Exercise aim:
From the material below, set down exactly the lines that run from the one containing "Where should I click to: Choose" to the one containing "Image resolution: width=1024", minus the pictures.

[Opening Raw data section]

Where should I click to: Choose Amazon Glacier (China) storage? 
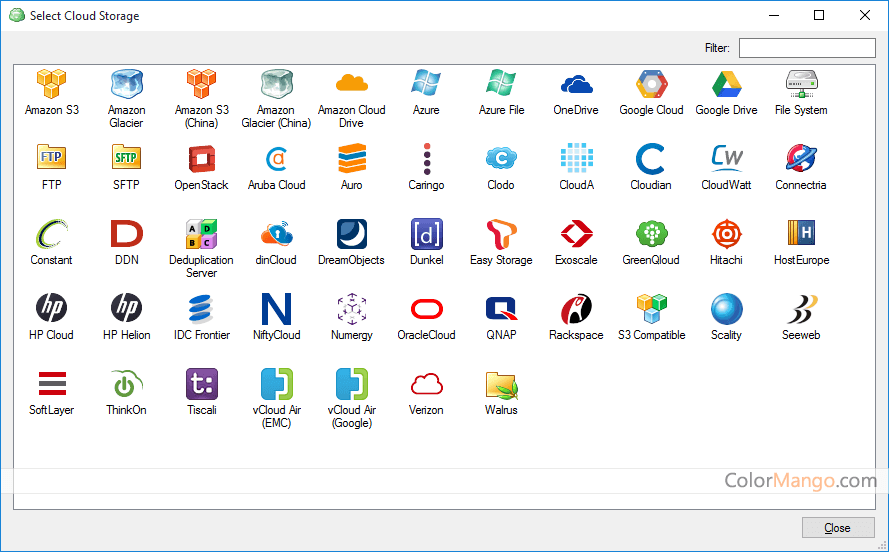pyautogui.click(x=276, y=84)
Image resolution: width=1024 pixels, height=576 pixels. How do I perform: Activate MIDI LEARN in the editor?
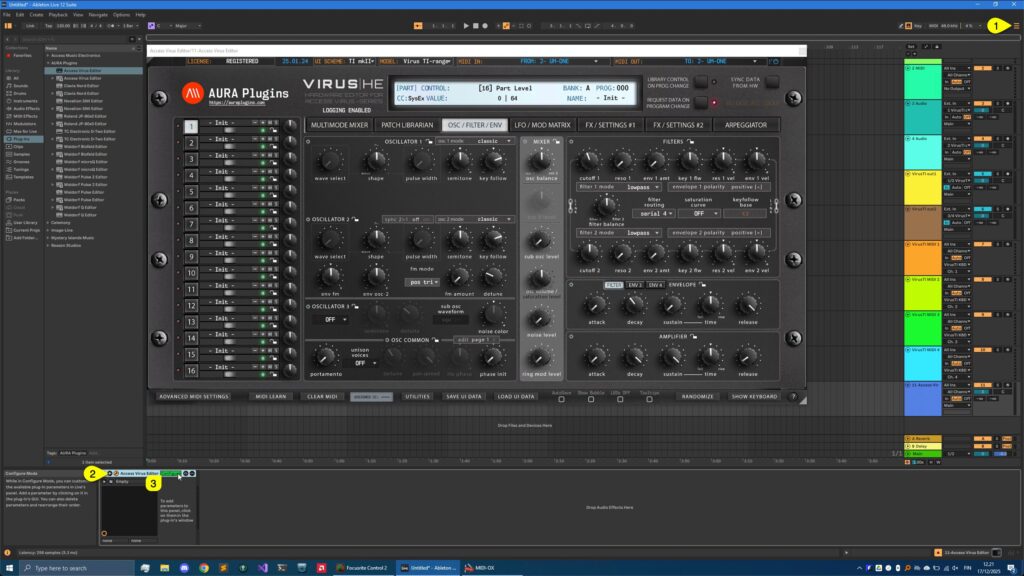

[Closing Raw data section]
[Opening Raw data section]

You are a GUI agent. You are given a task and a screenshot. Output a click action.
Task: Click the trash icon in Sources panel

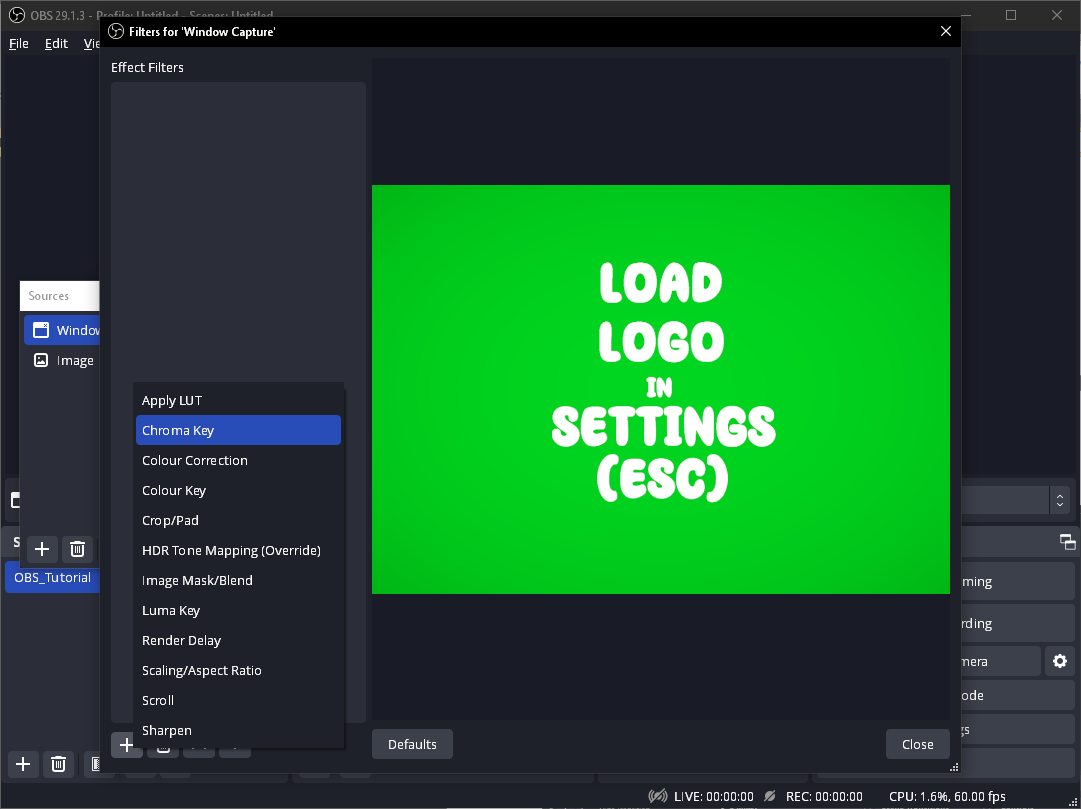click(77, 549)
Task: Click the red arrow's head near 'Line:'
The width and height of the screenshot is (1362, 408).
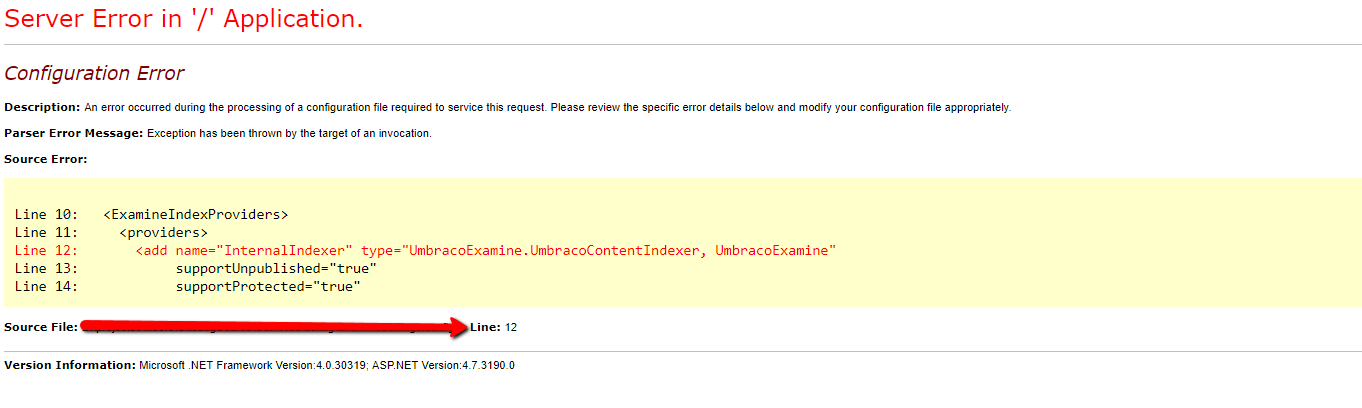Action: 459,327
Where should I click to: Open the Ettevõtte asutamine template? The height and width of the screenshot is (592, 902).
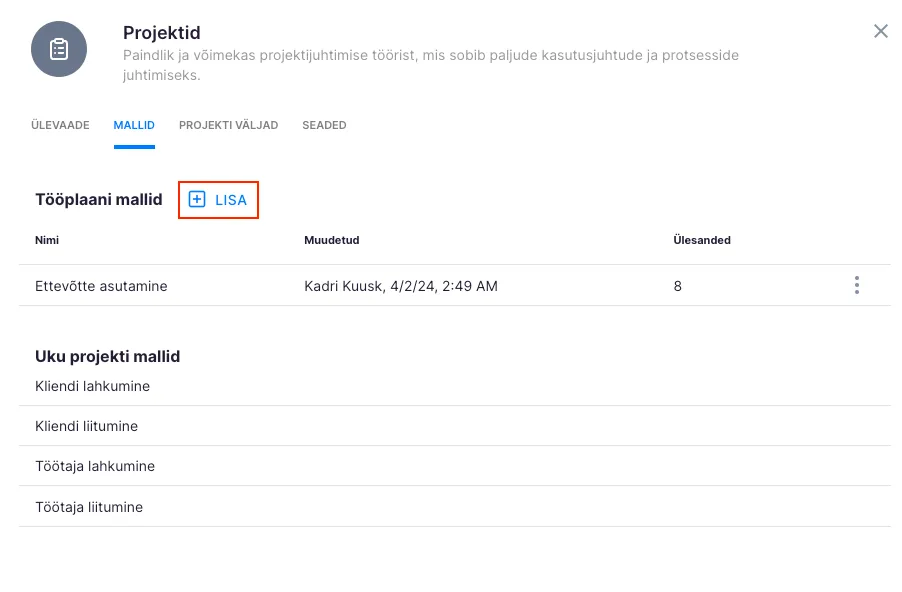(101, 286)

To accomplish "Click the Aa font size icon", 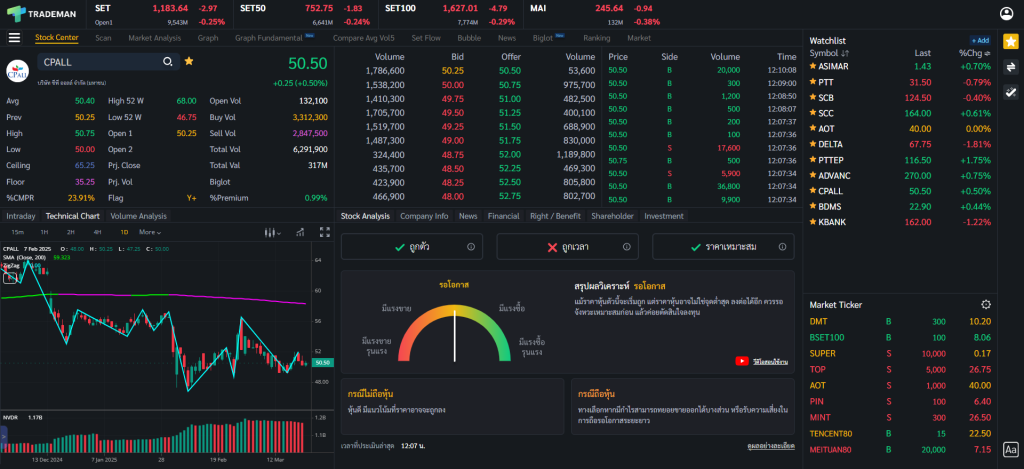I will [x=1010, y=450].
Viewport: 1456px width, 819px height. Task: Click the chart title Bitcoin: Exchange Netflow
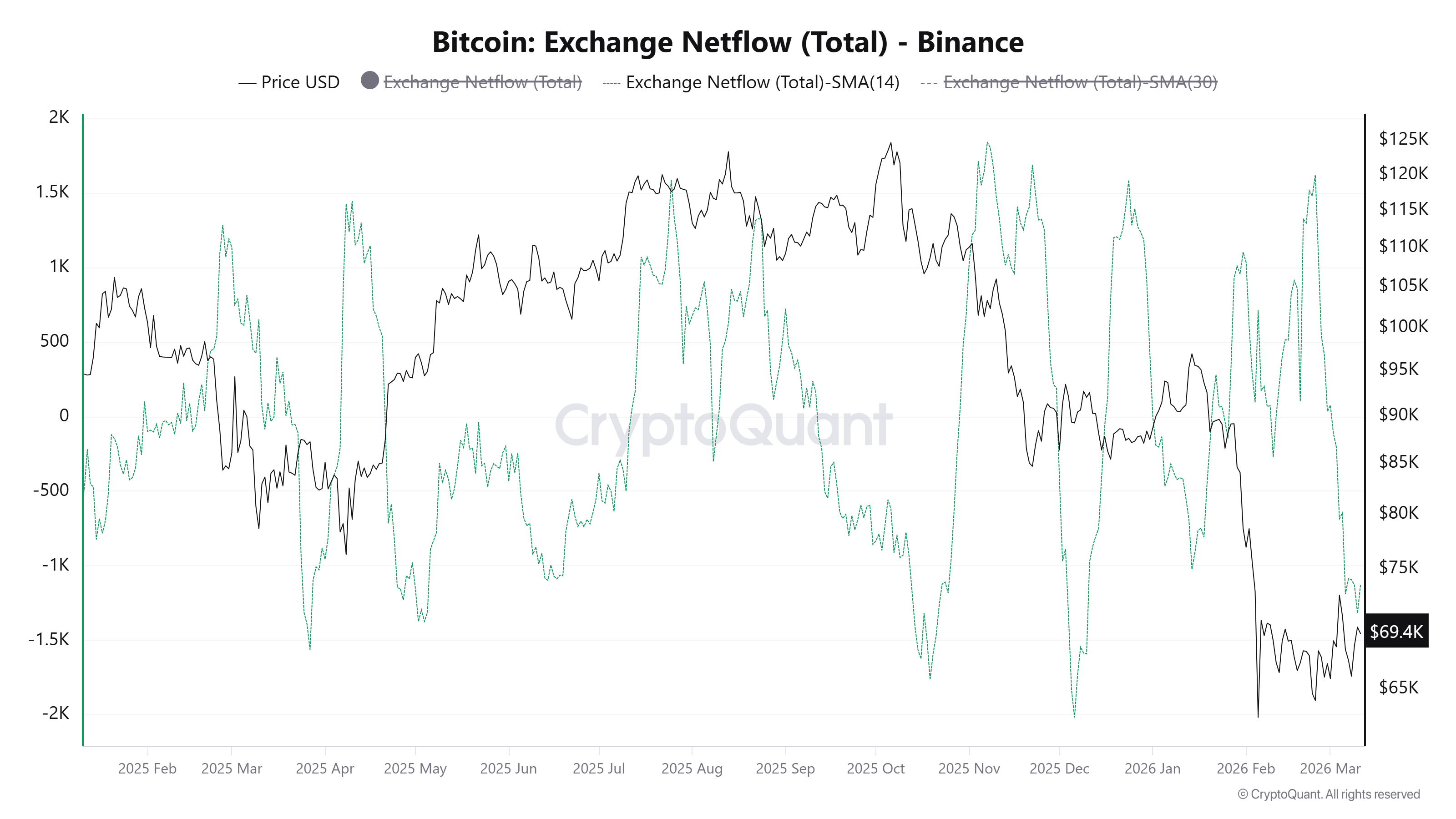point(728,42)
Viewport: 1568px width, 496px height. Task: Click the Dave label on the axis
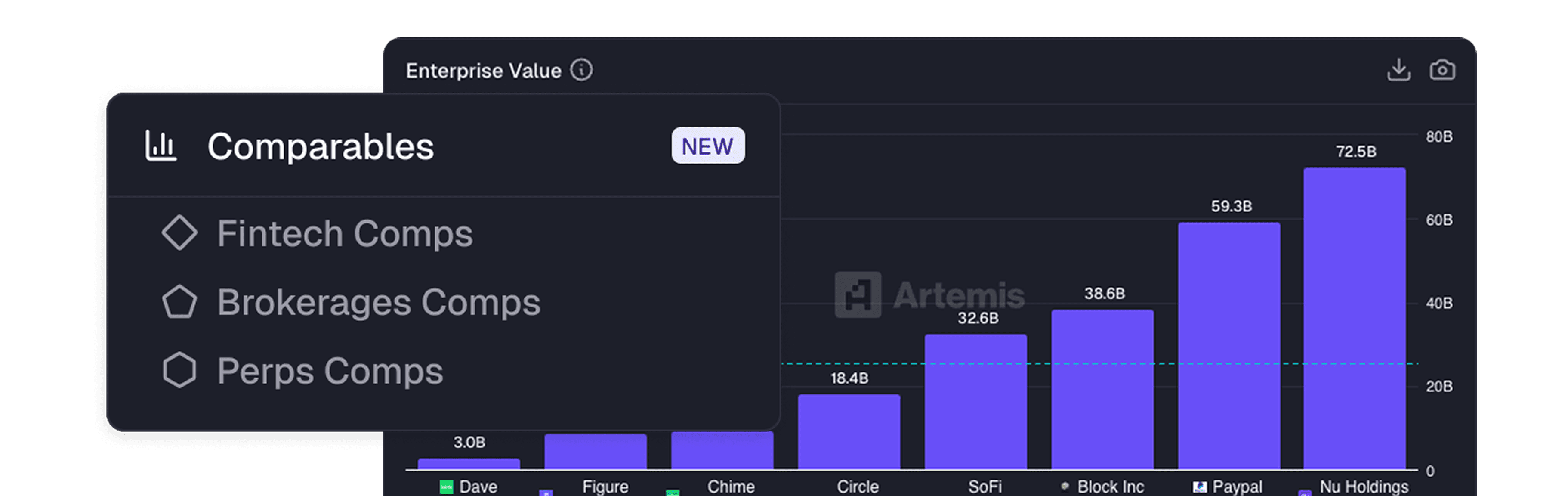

[Closing Raw data section]

Solution to the exercise:
Where should I click to: Choose Amazon Glacier (China) storage? 
pyautogui.click(x=276, y=84)
Image resolution: width=1024 pixels, height=576 pixels. How do I perform: Activate MIDI LEARN in the editor?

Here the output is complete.